Wohlen

Einwohnerrat genehmigt fast halbe Million für neues Urnenfeld

Urnen-Notstand wird behoben

Urnen-Notstand wird behoben

Immer weniger Verstorbene werden in traditioneller Erdbestattung beigesetzt. Dafür steigt das Bedürfnis nach Urnenplätzen und Gemeinschaftsgräbern. Diese Entwicklung macht beträchtliche Investitionen auf dem Wohler Friedhof nötig.

Fabian Hägler

Dass ein neues Urnenfeld und ein weiteres Gemeinschaftsgrab auf dem Friedhof Wohlen nötig sind, war im Einwohnerrat praktisch unbestritten. Mit 34 Ja- zu 3 Nein-Stimmen genehmigte das Gemeindeparlament den Kredit von 480 000 Franken für die erste Etappe der Erweiterung.

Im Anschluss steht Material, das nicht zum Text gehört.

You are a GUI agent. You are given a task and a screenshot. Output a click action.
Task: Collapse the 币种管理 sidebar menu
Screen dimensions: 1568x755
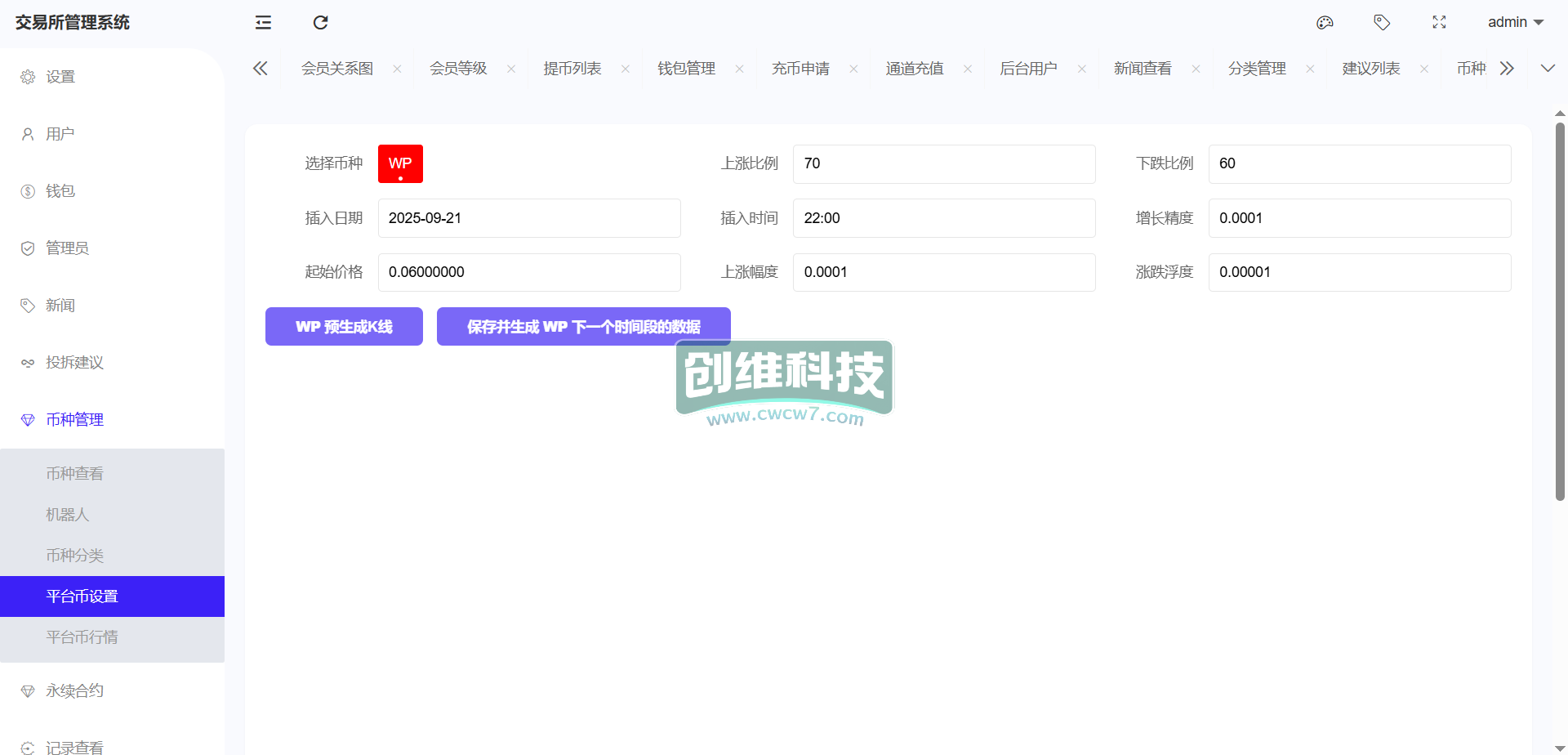(x=74, y=420)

«Die Tendenz geht heute zur Kremierung, Ende Mai waren in Wohlen nur gerade elf Urnen-
nischen frei», rechnete Ariane Gregor vor. Gemeinderat Urs Kuhn unterstützte die Präsidentin der Geschäftsprüfungskommission. «Die aktuelle Lage ist prekär, und es ist Aufgabe der Gemeinde, dafür zu sorgen, dass alle Begräbnisarten auf unserem Friedhof möglich sind.

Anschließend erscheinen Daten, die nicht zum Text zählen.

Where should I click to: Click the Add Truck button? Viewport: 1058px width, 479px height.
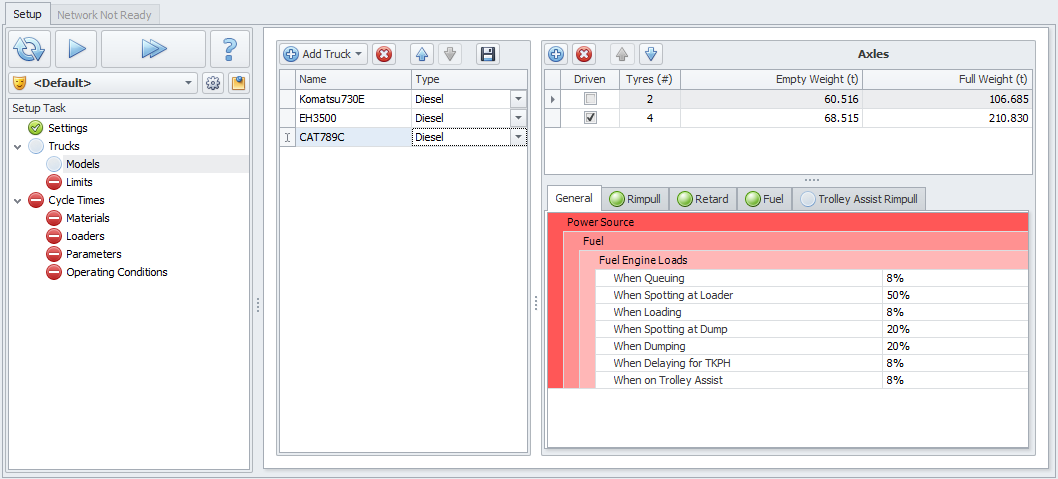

Hans Hufschmid (CVP) sagte, es brauche «nicht viel Rechnerei, sondern pietätvolles Handeln.» Für Johannes Siebenmann (EVP) löst die Erweiterung die Platzprobleme für die nächsten 15 Jahre zeitgemäss. Dimitri Balazs (SP) bezeichnete das Projekt als «sinnvoll und durchdacht».

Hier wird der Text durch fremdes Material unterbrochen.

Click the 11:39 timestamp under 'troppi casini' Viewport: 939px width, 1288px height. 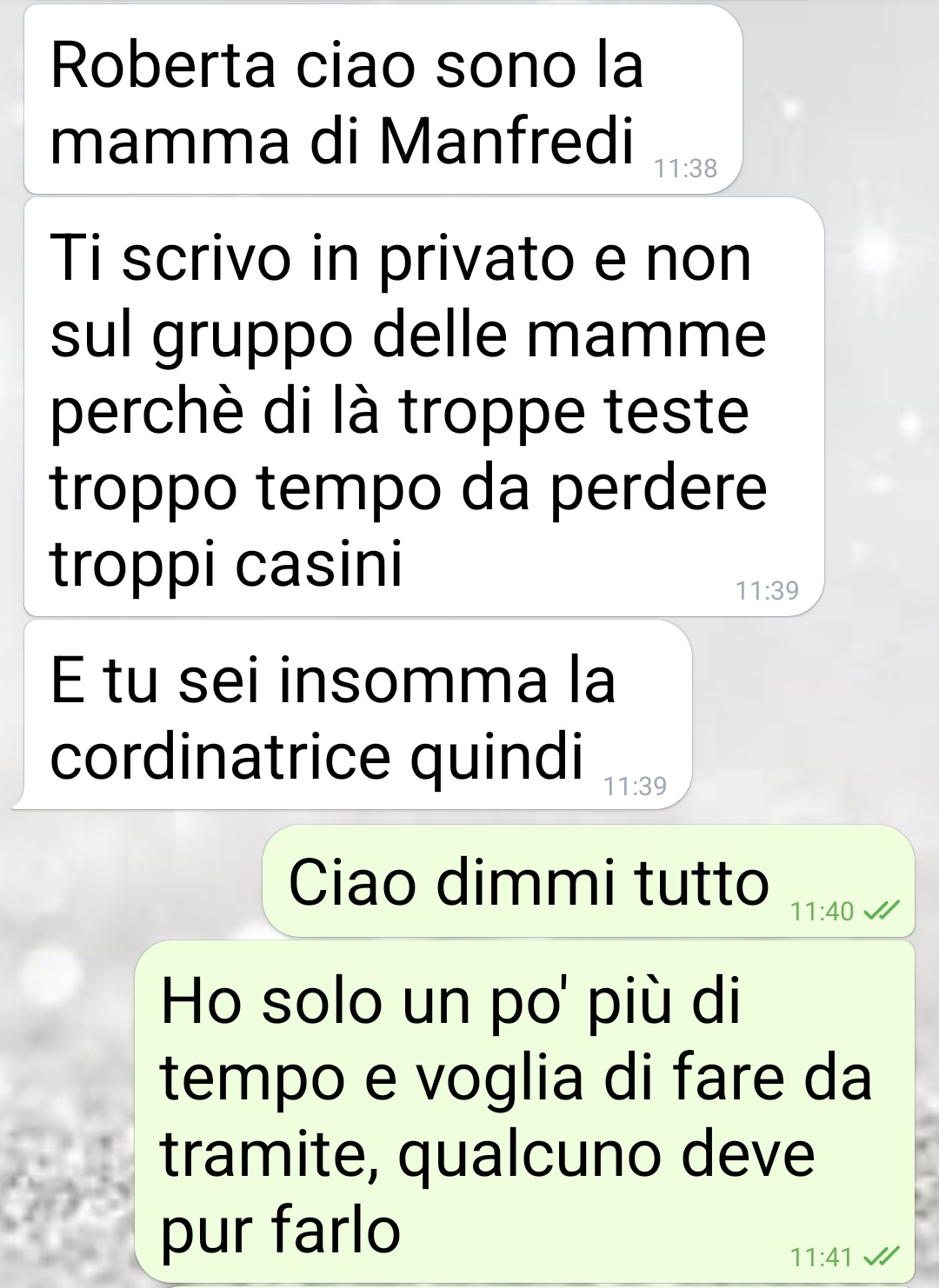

Nur einheimische Pflanzen?

Auch für die Grünen besteht auf dem Wohler Friedhof «dringender Handlungsbedarf», wie Thomas Burkard sagte. Er nutzte die Gelegenheit für den Zusatzantrag, bei der Friedhofbepflanzung dürften nur einheimische Bäume und Sträucher verwendet werden. In der mündlichen Begründung schränkte Burkard dies mit dem Zusatz «möglichst» ein, abgestimmt wurde jedoch über einen Antrag, welcher ausschliesslich einheimische Pflanzen erlaubt. Dies war der knappen Mehrheit des Rats zu restriktiv, der Antrag wurde mit einer Stimme Unterschied abgelehnt.

Auftrag wird ausgeschrieben

Ein anderes Anliegen vertrat die SVP mit ihrem Zusatzantrag. «Wir sagen Ja, wenn der Auftrag öffentlich ausgeschrieben wird», machte Marc Läuffer klar. Bauverwalter Marcel Wegmann sagte, aus seiner Sicht sei dies zwingend. Und als Gemeinderat Urs Kuhn versicherte, die Behörde sei hier ans Submissionsdekret gebunden, zog Läuffer seinen Antrag zurück. Dass drei SVP-Vertreter trotzdem gegen den 480000-Franken-Kredit stimmten, blieb somit eine Randnotiz.